__EXERCISES__.
a) In the thread about keeping a betta with African dwarf frogs, what is the smallest tank size one reply recommends for housing a betta together with the frogs?
b) Please summarize the betta and dwarf frog thread in three sentences.

__SELECTED PASSAGE__.
[START]

# Betta with African dwarf frogs?



## Jazzlyn (Jun 25, 2018)

Im wondering if i could keep a male betta with 2 african dwarf frogs in a 5 gallon tank. The biggest i can fit in my stand is a 5 gallon. If not, what could i keep in a 5 gallon, keeping bettas or african dwarf frogs in mind? Thanks!


----------



## RussellTheShihTzu (Mar 19, 2013)

Welcome to the Forum! :wave:

A Betta in a five gallon would be fine; with two ADF not so much. The ADF should be kept in at least trios to observe natural behavior. They are very social creatures and three is, IME, a minimum. Also, a five is very close quarters to have even two ADF and a Betta. Remember, ADF are next to blind and anything that lands in front of their faces they will attempt to catch and eat. The minimum I'd have with Betta and ADF is a 10 gallon so the Betta has room to swim without encountering "Frog Jaws."  This is especially a hazard if you have a long-fin male.

Keep the Betta alone in the five to check his personality. Not all Betta are suited for tank mates; most are, but not all. Plant the tank well, cycle it and get a Mystery snail or Ramshorn snails in either pink or blue. Quite pretty. And remember that Betta are solitary fish; they don't need "friends." Tank mates are for us. I say that with several Betta-based community tanks so I'm not anti-tank mate.


----------



## trahana (Dec 28, 2015)

Same here, I had a betta escape through an inch wide space.
Also, isn't there a relative of the ADF that grows to be larger?


----------



## TheMisfitToys (Jun 26, 2013)

Maybe I had an African clawed frog... Mine liked to eat goldfish for meals after he ate my Betta. And he was a good sized frog. I used to feed him one feeder goldfish a week, and he lived for years on that diet. He didn't like the tubifex worms that I'd give him. He wanted live food.


----------



## Nova betta (Dec 5, 2014)

TheMisfitToys said:


> Maybe I had an African clawed frog... Mine liked to eat goldfish for meals after he ate my Betta. And he was a good sized frog. I used to feed him one feeder goldfish a week, and he lived for years on that diet. He didn't like the tubifex worms that I'd give him. He wanted live food.


There are a few ways to tell the difference. The dwarf frogs never grow more than 1.5 inches in length, if the frog is albino it is 99% a clawed frog, the clawed frogs front hands are larger and aren't as webbed as the dwarf's they also will usually have claws, hence the name.

[END]

(Records excerpted from a collection)
[START]

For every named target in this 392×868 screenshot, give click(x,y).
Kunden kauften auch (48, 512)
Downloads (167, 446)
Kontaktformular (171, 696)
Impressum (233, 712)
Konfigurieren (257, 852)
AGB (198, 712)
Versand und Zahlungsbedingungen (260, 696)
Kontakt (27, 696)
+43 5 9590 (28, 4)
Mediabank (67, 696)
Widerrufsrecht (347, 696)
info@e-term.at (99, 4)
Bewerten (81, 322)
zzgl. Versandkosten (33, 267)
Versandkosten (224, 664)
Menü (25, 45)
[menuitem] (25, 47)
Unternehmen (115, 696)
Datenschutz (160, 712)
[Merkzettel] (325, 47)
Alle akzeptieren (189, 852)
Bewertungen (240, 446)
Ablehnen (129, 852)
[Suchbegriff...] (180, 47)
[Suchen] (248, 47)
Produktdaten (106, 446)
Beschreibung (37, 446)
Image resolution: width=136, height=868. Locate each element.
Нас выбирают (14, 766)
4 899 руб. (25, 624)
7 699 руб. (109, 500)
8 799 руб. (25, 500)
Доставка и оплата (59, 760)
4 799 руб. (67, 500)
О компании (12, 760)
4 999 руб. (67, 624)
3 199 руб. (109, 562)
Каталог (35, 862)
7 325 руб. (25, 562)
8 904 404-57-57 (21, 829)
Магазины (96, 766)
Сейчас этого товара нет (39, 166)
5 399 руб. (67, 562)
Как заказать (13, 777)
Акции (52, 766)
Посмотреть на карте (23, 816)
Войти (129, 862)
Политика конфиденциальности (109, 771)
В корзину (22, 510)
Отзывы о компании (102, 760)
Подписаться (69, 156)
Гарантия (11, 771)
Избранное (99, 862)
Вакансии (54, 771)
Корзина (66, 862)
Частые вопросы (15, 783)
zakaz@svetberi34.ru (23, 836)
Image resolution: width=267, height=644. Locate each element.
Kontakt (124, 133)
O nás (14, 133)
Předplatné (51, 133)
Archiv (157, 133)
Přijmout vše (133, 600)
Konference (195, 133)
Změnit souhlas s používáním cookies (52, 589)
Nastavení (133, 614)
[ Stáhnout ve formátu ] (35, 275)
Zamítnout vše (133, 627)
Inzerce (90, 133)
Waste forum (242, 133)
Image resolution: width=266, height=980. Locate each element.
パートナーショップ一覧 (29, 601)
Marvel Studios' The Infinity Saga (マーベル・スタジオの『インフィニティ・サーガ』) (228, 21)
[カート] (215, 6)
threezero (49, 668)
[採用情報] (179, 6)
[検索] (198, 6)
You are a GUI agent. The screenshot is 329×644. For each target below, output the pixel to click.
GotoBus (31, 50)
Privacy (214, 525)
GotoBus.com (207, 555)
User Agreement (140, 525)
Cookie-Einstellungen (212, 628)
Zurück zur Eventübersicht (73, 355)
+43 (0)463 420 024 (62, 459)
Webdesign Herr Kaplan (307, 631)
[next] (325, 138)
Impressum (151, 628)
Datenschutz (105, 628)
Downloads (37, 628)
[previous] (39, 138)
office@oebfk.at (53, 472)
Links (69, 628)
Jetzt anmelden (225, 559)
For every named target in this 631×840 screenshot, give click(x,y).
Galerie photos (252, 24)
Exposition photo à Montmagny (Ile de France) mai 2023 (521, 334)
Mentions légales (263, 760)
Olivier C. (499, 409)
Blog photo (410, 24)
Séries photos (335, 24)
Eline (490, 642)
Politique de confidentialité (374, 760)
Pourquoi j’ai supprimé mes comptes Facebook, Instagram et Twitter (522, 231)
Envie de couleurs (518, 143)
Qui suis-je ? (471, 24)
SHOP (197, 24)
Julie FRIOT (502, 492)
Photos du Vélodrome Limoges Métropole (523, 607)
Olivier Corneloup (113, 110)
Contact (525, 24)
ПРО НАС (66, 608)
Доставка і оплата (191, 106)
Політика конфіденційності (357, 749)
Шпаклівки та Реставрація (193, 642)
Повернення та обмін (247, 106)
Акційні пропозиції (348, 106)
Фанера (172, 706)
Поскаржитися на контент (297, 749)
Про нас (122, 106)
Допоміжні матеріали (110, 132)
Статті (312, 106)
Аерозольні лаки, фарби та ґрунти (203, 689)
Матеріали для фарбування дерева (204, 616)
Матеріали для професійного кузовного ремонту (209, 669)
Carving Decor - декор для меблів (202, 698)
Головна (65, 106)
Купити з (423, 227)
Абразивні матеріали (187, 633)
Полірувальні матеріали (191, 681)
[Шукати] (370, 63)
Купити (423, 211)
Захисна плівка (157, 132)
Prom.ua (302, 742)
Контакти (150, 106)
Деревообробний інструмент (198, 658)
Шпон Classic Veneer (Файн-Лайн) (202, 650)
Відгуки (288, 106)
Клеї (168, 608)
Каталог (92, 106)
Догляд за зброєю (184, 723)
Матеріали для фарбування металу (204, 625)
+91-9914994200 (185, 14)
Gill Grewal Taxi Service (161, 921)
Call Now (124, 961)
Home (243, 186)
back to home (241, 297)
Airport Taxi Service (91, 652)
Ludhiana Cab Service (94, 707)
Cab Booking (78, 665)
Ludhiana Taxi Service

[END]

__EXERCISE SOLUTIONS__.
a) A 10 gallon tank.

b) A forum member asks whether a male betta could share a 5 gallon tank, the largest their stand fits, with two African dwarf frogs. A reply says the frogs should be kept in groups of at least three and recommends at least 10 gallons for a betta with frogs, since the nearly blind frogs try to catch and eat anything in front of them. It suggests keeping the betta alone with snails in the 5 gallon, and later posts describe a frog that ate a betta and explain that dwarf frogs never exceed 1.5 inches while clawed frogs have larger, less webbed front hands that usually bear claws.